Además, el trabajo de fotografía y la paleta cromática de la película exploran tonalidades doradas que contrastan con las luces artificiales y llamativas presentes en las secuencias nocturnas de espacios interiores. El enfoque va más allá de la búsqueda de una fidelidad realista y, en su lugar, adopta una estética digital más afín a la generación de los personajes jóvenes. Es una elección se alinea con las tendencias visuales más populares en el lenguaje audiovisual de los videoclips. Resulta poco convencional en el contexto del cine uruguayo al plasmar la ciudad de Montevideo, pero le da a la película una cualidad paradójica: su estética podría recordar a lo que ya es familiar dentro del panorama industrial audiovisual actual, al tiempo que consigue funcionar en exclusividad para la identidad visual del filme.
Quizás se note otra discrepancia entre la profundidad de los problemas que aquejan a Manuel, un gran trabajo de Ragazzi, y el ritmo que la película adopta mientras avanza hacia un desenlace demasiado abrupto.
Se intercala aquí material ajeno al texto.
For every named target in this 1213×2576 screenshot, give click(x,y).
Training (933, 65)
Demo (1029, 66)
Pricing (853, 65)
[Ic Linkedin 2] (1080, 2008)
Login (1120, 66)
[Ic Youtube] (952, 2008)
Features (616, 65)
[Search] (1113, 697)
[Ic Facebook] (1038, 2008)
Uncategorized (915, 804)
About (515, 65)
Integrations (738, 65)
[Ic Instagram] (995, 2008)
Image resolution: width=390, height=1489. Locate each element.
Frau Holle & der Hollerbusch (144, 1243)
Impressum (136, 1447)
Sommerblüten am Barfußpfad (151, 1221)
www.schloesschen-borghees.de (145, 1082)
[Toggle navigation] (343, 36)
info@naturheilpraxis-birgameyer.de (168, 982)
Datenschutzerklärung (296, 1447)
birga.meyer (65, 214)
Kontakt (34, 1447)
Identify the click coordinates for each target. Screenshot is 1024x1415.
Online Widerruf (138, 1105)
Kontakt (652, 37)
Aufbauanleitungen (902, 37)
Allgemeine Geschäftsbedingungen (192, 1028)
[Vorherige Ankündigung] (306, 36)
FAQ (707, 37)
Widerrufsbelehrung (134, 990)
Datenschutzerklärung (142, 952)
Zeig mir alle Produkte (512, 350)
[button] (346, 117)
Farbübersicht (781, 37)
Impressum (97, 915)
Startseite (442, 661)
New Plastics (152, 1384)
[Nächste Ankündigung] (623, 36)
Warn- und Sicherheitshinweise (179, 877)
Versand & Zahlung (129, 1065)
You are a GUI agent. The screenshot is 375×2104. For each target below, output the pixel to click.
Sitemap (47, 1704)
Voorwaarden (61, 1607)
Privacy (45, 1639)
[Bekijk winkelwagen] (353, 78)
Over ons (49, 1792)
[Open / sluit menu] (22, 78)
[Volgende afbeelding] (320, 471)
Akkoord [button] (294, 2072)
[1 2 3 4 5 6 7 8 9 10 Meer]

Es difícil no contagiarse del espíritu juvenil y sensible que los personajes proyectan, por lo que al acercarnos a un desenlace amargo, cuando los vínculos se resquebrajan aún más que al principio, la propuesta final de la película resulta descorazonadora. El verso “Creo que no me reconozco”, repetido varias veces en la película, dialoga con esta dinámica, y pone en primer plano el impacto en lugar de la celebración que uno esperaría. La decisión no incita los aplausos inmediatos y ciertamente deja una sensación que hay que digerir con tiempo, como quien no logra identificar cuál de todas las cuerdas es la que está desafinada.